Eligible participants will be recruited from the time patients first complete treatment for six months and randomized into a control group (patients receive routine hospital care) and an experimental group (patients receive the 6-month SCP). Subjective and objective measures will be collected at four timepoints: at baseline (before the SCP, T0) and at 1, 3, and 6 months after first receiving the SCP (T1, T2, and T3, respectively). The GEE will be used to analyze the data. The plan is to recruit 40 patient-caregiver dyads for each group.

Intervention type

Behavioural

Phase

Drug names

Primary outcome measure

Resilience, measured using the Resilience Scale (RS) at baseline (before the SCP, T0) and at 1, 3, and 6 months after first receiving the SCP (T1, T2, and T3, respectively)

Secondary outcome measures

1. Physical status, measured using Karnofsky’s Performance Status Index (KPS)
2. Caregiving burden measured using the Caregiver Reaction Assessment (CRA)
3. Distress, measured using the Distress Thermometer (DT)
4. Social support, measured using by Medical Outcomes Study Social Support Survey-modified (MOS SS-m)
5. Health-related quality of life, measured using by the Medical Outcomes Study Short Form SF-12 (MOS SF-12)

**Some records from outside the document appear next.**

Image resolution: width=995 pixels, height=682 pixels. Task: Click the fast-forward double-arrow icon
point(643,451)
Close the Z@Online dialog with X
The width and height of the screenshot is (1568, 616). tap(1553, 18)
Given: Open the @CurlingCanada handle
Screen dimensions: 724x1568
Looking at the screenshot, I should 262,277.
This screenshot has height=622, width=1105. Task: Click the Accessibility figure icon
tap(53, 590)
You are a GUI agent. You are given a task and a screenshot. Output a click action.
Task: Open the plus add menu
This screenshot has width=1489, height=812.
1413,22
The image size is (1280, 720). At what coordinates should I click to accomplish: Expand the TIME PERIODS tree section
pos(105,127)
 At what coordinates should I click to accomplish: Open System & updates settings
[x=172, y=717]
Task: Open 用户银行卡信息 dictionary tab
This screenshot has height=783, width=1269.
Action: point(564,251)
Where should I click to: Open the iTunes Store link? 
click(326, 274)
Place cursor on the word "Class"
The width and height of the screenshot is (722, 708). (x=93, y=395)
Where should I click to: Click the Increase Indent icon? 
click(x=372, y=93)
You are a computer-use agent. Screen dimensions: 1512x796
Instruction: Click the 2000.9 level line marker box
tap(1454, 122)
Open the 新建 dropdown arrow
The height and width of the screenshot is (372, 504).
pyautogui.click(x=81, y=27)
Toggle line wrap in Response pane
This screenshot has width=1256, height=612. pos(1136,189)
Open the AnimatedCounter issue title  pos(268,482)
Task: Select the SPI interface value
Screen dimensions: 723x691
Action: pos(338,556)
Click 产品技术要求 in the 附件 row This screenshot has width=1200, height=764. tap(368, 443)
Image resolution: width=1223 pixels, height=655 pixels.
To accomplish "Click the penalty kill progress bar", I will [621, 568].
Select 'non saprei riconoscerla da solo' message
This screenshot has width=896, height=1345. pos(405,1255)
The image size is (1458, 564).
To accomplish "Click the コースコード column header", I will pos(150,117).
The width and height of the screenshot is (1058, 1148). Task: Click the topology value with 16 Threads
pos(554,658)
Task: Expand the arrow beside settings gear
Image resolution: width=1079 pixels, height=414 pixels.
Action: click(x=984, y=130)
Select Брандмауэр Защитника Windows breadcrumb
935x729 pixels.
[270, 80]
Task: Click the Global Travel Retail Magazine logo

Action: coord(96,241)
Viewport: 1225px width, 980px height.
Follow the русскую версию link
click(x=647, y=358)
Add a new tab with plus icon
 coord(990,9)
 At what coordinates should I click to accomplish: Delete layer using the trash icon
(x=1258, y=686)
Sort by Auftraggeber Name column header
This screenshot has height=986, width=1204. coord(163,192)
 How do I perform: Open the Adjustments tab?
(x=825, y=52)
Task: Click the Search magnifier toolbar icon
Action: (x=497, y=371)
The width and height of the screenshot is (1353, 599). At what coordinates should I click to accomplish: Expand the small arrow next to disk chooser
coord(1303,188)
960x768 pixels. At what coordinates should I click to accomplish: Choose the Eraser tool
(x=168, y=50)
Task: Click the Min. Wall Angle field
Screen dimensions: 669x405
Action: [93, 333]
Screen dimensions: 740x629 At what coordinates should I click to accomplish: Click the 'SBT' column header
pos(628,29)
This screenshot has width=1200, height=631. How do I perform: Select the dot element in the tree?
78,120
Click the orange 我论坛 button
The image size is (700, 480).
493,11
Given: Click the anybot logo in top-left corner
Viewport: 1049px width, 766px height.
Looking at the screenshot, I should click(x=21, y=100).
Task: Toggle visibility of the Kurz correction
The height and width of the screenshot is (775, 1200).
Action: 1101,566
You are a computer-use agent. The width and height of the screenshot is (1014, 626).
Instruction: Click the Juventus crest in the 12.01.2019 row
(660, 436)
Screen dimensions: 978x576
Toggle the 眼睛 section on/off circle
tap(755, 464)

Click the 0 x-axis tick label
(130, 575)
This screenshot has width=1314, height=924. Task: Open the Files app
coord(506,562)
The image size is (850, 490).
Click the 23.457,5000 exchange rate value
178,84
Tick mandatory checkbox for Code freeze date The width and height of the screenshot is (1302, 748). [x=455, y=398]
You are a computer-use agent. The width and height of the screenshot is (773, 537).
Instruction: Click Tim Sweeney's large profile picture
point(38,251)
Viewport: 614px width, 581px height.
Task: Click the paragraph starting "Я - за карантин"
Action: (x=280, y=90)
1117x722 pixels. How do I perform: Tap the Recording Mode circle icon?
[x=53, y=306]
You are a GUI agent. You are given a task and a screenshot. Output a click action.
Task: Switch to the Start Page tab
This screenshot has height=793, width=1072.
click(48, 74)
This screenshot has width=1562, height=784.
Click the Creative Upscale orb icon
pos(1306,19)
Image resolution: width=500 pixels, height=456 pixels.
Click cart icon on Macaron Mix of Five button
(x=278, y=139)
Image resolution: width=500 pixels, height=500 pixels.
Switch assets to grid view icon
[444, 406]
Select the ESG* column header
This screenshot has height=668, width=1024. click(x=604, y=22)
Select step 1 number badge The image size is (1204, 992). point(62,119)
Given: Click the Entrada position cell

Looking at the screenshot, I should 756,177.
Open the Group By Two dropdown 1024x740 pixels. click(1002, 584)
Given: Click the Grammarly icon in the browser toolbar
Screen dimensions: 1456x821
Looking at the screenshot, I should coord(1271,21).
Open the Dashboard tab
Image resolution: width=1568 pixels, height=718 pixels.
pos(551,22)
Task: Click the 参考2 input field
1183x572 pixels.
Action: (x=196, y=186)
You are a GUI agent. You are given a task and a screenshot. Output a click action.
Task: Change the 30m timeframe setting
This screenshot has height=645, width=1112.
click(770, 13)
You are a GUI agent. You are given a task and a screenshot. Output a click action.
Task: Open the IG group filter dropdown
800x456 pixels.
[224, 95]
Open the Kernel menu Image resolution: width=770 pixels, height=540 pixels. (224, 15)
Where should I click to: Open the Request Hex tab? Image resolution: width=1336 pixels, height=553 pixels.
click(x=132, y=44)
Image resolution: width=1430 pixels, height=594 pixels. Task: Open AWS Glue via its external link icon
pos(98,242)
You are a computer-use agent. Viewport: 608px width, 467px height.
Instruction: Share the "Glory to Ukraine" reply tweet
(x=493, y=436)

Measured at baseline (before the SCP, T0) and at 1, 3, and 6 months after first receiving the SCP (T1, T2, and T3, respectively)

Overall trial start date

01/08/2015

Overall trial end date

31/07/2019

Reason abandoned (if study stopped)

Eligibility

Participant inclusion criteria

Primary caregivers:
1. Pathologic confirmation that the patient has oral cavity squamous cell carcinoma (OSCC)
2. New diagnosis of oral cavity cancer with cancer stage on III and IV; receipt of surgery and RT or CCRT; and completion of treatment within the previous 6 months
3. Disease free survivor (i.e., patient shows no apparent signs of cancer)
4. Female (male) primary caregivers aged 20-70 years
5. Female (male) primary caregiver provides uncompensated care or assistance to a patient and is identified by the patient as the primary family caregiver
6. RS score <145 and DT score >4
7. Agreement to participate in the study after explanation of its purposes and procedures

Participant type

Carer

Age group

Adult

Gender

Female

Target number of participants

80

Participant exclusion criteria

1. Oral cavity cancer patient with any prior surgery, RT, or chemotherapy;
2. Female primary caregiver with any unstable systemic disease (heart disease, hypertension, active infection, or other underlying disease)
3. Female primary caregiver with any condition likely to cause discomfort during the research interview

Recruitment start date

01/08/2016

Recruitment end date

31/12/2018

Locations

Countries of recruitment

Taiwan

Trial participating centre

Linkou Chang Gung Hospital, Taiwan
#5, Fu-Hsing St. Kweshain
Taoyuan
333
Taiwan

Sponsor information

Organisation

Ministry of Science and Technology, Taiwan

Sponsor details

#106
Ho-Ping Eastern Road
Taipei
106
Taiwan
+886 (0)2 27377992
llchen@most.gov.tw

Sponsor type

Government

Website

http://www.most.gov.tw

Funders

Funder type

Government

Funder name

Ministry of Science and Technology, Taiwan

Alternative name(s)

Ministry of Science and Technology of Taiwan, MOST

Funding Body Type

government organisation

Funding Body Subtype

Federal/National Government

Location

Taiwan

Results and Publications

Publication and dissemination plan

The results will be published in a cancer journal.

IPD sharing statement
The datasets generated during and/or analysed during the current study are/will be available upon request from Prof. Shu-Ching Chen (shuching@gw.cgust.edu.tw).

Intention to publish date

01/08/2019

Participant level data

Available on request

Basic results (scientific)

Publication list

Publication citations

Additional files

Editorial Notes

05/09/2018: The following changes were made to the trial record: 1. The recruitment end date was changed from 31/07/2018 to 31/12/2018. 2. The overall trial end date was changed from 31/12/2018 to 31/07/2019. 3. The intention to publish date was changed from 01/12/2018 to 01/08/2019.